Karena itu, dia meminta BP migas segera memperbaiki laporannya dengan menggunakan standar akuntansi yang memadai. ”BP Migas itu kan terima duit dalam dolar AS (Amerika Serikat), jadi mereka bisa sewa konsultan dan akuntan yang terbaik di muka bumi. Dia terima duit banyak, kenapa mereka tidak melakukan?” ujar Anwar.

Menanggapi hal ini, President Director Star Energy, Supramu Santosa justru mempertanyakan parameter apa yang dipakai, sehingga ada penilaian cost recovery naik. Dia berpendapat, meskipun cost recovery naik, tetapi toh pendapatan negara dari migas tahun ini ikut naik menjadi US$24,6 miliar.

“Ini kan artinya sama besarnya. Kalau pengeluaran naik, pendapatan ikut naik. Kecuali, jika pendapatan pemerintah di sektor migas turun.

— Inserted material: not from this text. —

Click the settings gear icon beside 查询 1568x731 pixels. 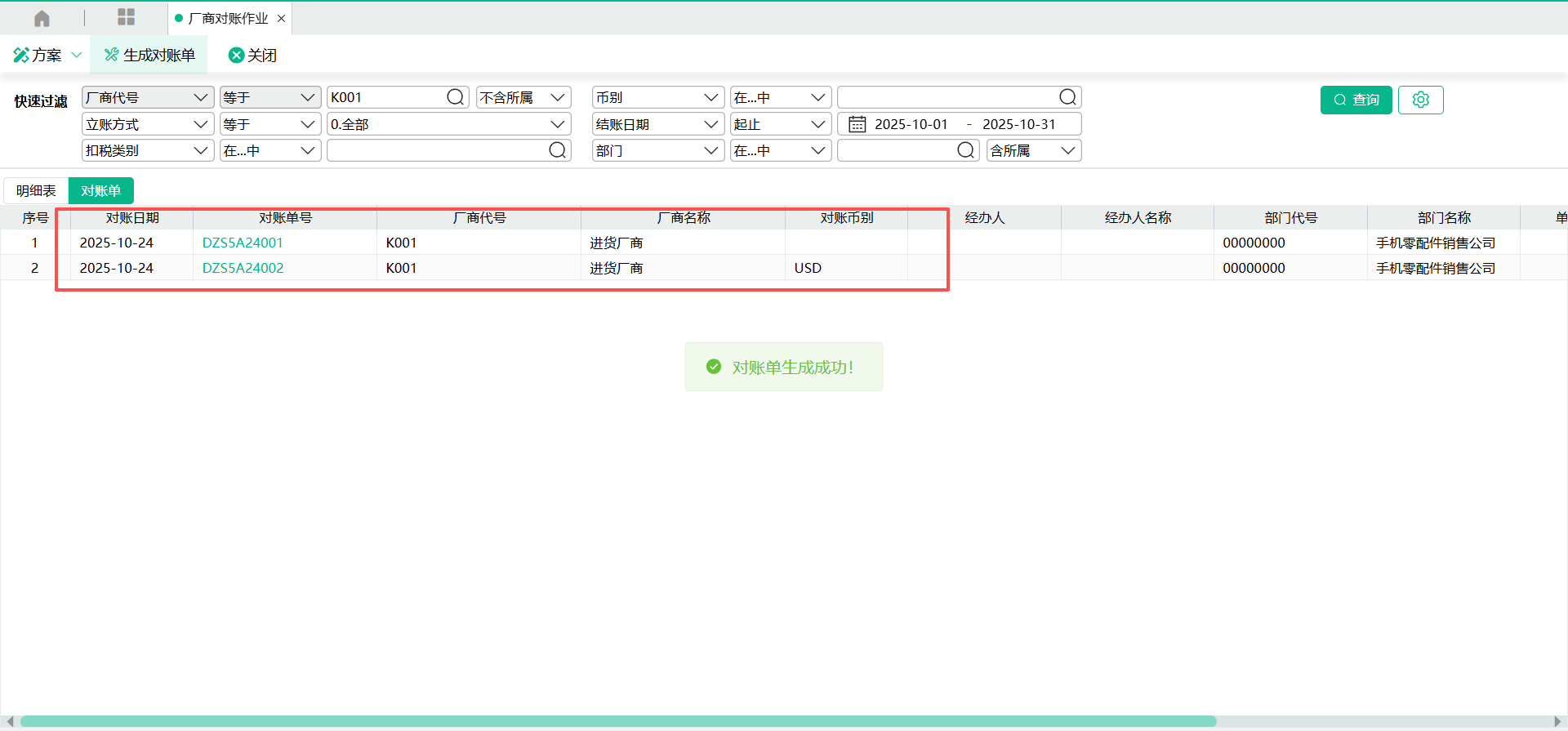pyautogui.click(x=1420, y=100)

Itu baru patut dipertanyakan,” katanya.

Menurut Supramu, penyebab mengapa cost recover naik meski produksi minyak menurun adalah karena saat ini harga minyak sedang mencapai posisi yang tinggi. Jadi, memicu kegiatan eksplorasi bahkan di lapangan-lapangan marjinal.

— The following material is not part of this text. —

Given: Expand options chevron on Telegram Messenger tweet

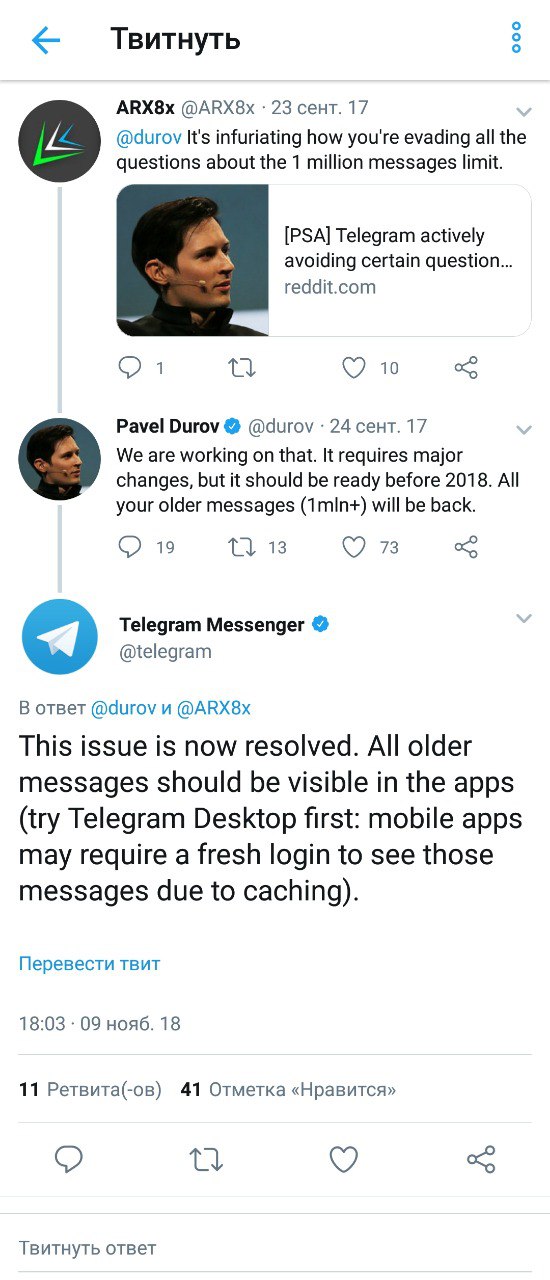Looking at the screenshot, I should point(523,618).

Dampaknya, dibutuhkan biaya untuk pengadaan barang dan jasa seperti harga besi dan baja yang juga naik sampai 50 persen beberapa tahun ini.

"Ongkos perusahaan jadi naik, dan men-trigger cost recovery," katanya.

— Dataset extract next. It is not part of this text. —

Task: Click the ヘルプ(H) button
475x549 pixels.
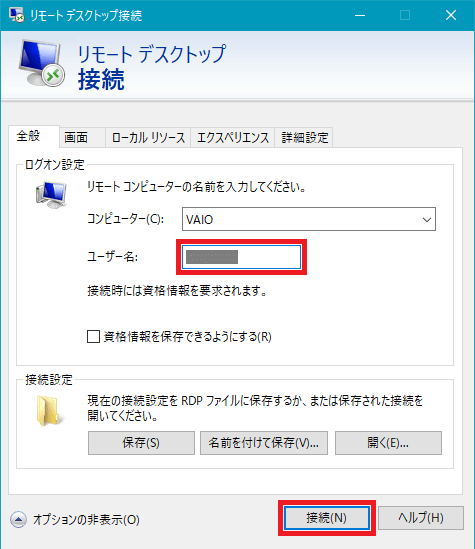Action: (421, 517)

Selain itu, saat ini masih banyak dibuka lapangan-lapangan baru yang membutuhkan investasi. Padahal, produksi belum mencapai tingkat yang diinginkan. Ditambah lagi, pengadaan rig dengan sistem tunjuk langsung karena mendesak sehingga biayanya menjadi lebih mahal.

Direktur Utama Medco Energi Internasional, Hilmi Panigoro menambahkan, selama ini cost recovery merupakan salah satu faktor penarik investor untuk melakukan eksplorasi di Indonesia.

Dia menyatakan cost recovery perusahaan yang dikelolanya tak pernah lebih dari 35 persen. "Efisiensi sudah kami lakukan."

Menurut dia, pihaknya tak mempersoalkan semua keinginan pemerintah menghitung ulang cost recovery. Kontraktor, ujar dia, tak pernah menyembunyikan setiap pengeluaran yang ada.

Dia menuturkan, cost recovery merupakan isu tahunan yang sengaja dihembuskan oleh orang-orang baru yang tidak mengerti persoalan. ”Kami siap-siap saja diaudit.”